* The records *

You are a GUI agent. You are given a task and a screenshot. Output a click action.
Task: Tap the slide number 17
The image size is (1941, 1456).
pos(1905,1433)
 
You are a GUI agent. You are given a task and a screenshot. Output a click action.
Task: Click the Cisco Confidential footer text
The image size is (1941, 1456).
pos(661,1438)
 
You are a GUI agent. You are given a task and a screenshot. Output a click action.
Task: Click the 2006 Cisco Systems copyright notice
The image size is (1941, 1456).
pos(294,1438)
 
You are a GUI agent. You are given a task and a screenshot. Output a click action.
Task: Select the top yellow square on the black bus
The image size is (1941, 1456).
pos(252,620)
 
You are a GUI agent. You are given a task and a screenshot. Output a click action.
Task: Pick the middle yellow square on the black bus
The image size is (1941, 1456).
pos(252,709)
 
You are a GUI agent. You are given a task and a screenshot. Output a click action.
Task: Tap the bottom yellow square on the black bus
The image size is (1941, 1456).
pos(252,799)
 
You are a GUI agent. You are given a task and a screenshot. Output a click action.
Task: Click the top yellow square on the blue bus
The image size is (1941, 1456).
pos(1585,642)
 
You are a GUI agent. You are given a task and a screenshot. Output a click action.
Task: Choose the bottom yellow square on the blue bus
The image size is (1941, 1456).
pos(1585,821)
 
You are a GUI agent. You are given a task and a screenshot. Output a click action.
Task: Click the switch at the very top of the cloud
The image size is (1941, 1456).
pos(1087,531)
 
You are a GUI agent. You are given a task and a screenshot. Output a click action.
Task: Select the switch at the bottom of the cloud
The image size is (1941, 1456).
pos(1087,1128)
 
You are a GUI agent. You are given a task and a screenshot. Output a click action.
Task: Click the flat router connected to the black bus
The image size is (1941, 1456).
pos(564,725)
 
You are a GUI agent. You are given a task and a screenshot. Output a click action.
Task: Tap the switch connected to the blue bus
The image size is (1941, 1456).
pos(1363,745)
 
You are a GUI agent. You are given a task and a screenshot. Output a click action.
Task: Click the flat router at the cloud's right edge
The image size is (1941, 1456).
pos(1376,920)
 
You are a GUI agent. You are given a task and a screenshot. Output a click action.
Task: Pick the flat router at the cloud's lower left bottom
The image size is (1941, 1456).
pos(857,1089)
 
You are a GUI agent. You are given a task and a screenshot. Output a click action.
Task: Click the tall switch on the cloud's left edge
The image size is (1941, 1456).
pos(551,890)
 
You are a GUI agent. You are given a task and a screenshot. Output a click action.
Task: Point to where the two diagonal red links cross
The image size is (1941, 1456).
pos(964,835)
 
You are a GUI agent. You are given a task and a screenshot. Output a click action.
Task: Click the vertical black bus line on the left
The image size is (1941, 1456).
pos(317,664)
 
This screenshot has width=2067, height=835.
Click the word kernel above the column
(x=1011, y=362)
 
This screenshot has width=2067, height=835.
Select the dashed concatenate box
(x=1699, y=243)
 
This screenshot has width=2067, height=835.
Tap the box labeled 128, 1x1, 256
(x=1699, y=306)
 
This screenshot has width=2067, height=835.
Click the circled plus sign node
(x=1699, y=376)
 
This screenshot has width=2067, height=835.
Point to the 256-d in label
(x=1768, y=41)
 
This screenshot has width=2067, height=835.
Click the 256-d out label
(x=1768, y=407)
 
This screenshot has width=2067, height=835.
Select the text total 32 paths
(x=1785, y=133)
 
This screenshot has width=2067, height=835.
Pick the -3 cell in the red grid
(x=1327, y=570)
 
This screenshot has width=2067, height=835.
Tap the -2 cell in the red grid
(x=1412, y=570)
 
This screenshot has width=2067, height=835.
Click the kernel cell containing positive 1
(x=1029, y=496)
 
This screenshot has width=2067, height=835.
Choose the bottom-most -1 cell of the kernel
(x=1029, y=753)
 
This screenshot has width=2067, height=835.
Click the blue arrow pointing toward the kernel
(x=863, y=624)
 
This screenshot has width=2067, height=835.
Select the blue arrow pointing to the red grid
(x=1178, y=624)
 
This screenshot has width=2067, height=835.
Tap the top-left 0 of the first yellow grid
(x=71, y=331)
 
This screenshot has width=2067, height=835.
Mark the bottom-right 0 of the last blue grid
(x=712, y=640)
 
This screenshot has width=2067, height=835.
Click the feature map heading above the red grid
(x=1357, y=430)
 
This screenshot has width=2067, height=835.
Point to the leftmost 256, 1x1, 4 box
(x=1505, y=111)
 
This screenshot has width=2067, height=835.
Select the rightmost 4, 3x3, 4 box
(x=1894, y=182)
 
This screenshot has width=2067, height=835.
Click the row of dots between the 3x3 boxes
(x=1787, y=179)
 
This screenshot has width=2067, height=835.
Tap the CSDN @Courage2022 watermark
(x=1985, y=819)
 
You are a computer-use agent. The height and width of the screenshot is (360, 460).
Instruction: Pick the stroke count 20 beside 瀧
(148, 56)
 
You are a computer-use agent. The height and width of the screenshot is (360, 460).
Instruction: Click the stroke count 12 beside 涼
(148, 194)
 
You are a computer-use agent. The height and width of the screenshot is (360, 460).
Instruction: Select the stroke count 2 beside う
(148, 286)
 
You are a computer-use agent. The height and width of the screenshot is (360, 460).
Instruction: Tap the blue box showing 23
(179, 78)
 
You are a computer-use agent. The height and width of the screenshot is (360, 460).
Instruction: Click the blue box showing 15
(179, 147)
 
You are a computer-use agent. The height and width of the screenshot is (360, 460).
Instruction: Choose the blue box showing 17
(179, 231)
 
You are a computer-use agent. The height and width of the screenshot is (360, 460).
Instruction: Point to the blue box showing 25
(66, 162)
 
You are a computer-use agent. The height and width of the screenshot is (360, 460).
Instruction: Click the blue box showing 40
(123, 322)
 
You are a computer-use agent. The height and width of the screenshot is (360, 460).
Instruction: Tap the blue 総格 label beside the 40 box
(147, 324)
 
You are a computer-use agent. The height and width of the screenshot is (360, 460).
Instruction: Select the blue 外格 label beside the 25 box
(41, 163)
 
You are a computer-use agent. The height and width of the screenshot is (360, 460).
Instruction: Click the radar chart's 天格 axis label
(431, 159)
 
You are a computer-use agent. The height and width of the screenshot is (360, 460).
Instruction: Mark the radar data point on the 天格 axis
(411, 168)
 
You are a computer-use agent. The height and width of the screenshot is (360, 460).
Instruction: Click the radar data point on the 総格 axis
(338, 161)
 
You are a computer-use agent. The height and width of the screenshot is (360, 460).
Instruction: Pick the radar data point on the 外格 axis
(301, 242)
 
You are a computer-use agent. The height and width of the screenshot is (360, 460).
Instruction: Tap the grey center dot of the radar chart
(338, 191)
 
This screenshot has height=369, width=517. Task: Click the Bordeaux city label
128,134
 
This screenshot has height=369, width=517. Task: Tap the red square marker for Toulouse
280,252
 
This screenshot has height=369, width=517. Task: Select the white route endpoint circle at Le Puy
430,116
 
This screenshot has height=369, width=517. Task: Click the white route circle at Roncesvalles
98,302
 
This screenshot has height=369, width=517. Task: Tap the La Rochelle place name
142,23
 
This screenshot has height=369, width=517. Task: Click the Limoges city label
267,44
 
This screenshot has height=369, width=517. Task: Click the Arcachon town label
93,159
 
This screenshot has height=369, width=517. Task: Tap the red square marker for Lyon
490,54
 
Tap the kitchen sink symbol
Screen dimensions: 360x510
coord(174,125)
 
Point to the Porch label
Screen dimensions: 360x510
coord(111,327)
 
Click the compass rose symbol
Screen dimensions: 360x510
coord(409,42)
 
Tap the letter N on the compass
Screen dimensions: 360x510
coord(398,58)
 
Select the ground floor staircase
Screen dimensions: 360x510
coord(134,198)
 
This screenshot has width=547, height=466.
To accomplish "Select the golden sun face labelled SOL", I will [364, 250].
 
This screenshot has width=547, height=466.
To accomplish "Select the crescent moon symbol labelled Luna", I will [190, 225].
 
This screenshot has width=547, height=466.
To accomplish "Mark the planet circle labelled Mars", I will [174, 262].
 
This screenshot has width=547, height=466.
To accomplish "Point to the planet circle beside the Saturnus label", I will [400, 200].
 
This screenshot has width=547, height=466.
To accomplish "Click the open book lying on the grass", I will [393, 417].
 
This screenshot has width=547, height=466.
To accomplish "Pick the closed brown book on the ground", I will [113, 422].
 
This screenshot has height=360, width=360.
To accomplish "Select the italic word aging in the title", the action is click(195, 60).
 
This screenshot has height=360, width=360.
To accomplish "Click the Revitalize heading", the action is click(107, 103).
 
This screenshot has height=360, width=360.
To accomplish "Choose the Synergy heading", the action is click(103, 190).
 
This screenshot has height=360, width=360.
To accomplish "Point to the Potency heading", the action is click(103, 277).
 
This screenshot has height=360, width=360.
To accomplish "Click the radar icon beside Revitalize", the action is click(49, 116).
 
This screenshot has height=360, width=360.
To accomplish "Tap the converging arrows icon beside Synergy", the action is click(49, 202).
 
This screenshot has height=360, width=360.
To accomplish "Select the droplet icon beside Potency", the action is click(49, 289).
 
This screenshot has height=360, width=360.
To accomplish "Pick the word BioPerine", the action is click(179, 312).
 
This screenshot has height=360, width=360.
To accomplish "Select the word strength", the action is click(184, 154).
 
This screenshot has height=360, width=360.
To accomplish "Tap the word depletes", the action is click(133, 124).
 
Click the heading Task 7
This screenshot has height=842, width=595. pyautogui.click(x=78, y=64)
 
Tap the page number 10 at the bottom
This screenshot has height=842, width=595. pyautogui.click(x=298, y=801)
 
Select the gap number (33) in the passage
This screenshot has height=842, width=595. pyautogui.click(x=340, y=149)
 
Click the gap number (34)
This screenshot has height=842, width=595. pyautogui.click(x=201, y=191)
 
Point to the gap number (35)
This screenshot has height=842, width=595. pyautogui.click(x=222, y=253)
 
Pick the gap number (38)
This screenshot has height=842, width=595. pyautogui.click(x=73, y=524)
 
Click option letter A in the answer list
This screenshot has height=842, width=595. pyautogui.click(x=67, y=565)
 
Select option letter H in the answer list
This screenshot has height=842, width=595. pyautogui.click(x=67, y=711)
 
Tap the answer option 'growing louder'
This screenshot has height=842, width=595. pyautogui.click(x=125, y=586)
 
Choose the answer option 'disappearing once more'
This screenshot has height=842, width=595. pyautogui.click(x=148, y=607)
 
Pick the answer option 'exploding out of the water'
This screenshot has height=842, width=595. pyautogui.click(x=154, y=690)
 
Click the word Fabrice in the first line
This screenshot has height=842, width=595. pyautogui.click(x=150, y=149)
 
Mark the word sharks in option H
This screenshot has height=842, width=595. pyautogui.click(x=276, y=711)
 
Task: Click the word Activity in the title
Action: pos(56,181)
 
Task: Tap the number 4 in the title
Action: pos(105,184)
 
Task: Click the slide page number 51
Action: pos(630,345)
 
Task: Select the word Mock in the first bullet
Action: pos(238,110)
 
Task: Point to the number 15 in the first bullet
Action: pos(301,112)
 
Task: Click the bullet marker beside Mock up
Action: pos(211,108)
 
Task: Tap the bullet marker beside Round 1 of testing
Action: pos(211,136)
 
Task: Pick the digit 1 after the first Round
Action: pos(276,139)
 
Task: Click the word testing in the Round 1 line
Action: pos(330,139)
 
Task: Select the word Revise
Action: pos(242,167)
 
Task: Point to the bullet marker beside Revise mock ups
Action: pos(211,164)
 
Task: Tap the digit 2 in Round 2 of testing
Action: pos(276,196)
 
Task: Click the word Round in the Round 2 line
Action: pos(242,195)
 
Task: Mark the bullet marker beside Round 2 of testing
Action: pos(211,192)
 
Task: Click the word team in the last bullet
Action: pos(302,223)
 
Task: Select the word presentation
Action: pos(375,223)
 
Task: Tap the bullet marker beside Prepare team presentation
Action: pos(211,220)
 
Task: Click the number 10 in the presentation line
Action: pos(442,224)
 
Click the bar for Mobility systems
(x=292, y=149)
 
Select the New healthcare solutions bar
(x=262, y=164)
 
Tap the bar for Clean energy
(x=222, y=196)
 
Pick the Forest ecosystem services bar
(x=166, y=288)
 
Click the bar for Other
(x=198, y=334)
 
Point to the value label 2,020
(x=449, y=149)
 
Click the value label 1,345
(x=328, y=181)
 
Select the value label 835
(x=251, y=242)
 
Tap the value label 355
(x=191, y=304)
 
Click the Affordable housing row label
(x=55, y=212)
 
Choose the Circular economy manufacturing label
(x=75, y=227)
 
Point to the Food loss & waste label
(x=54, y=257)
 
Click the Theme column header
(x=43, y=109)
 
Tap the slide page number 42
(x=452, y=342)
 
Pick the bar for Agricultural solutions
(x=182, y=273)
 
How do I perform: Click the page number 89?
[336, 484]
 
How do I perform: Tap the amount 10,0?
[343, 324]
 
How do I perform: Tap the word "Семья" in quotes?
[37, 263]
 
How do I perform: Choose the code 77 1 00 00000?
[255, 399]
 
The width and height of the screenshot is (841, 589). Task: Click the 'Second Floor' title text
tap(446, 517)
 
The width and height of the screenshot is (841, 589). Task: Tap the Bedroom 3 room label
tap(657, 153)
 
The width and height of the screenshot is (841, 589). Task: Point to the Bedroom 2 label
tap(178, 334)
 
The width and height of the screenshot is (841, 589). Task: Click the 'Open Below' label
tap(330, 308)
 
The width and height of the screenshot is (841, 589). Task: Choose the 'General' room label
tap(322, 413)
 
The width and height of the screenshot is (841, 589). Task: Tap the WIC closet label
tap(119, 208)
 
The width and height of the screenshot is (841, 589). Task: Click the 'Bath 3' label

* Exercise instructions *
Print the rows again word for word, beginning at the very start and continuing through the line that contains "pos(1087,531)".

* Answer below *
You are a GUI agent. You are given a task and a screenshot. Output a click action.
Task: Tap the slide number 17
The image size is (1941, 1456).
pos(1905,1433)
 
You are a GUI agent. You are given a task and a screenshot. Output a click action.
Task: Click the Cisco Confidential footer text
The image size is (1941, 1456).
pos(661,1438)
 
You are a GUI agent. You are given a task and a screenshot. Output a click action.
Task: Click the 2006 Cisco Systems copyright notice
The image size is (1941, 1456).
pos(294,1438)
 
You are a GUI agent. You are given a task and a screenshot. Output a click action.
Task: Select the top yellow square on the black bus
The image size is (1941, 1456).
pos(252,620)
 
You are a GUI agent. You are given a task and a screenshot. Output a click action.
Task: Pick the middle yellow square on the black bus
The image size is (1941, 1456).
pos(252,709)
 
You are a GUI agent. You are given a task and a screenshot. Output a click action.
Task: Tap the bottom yellow square on the black bus
The image size is (1941, 1456).
pos(252,799)
 
You are a GUI agent. You are given a task and a screenshot. Output a click action.
Task: Click the top yellow square on the blue bus
The image size is (1941, 1456).
pos(1585,642)
 
You are a GUI agent. You are given a task and a screenshot. Output a click action.
Task: Choose the bottom yellow square on the blue bus
The image size is (1941, 1456).
pos(1585,821)
 
You are a GUI agent. You are given a task and a screenshot. Output a click action.
Task: Click the switch at the very top of the cloud
The image size is (1941, 1456).
pos(1087,531)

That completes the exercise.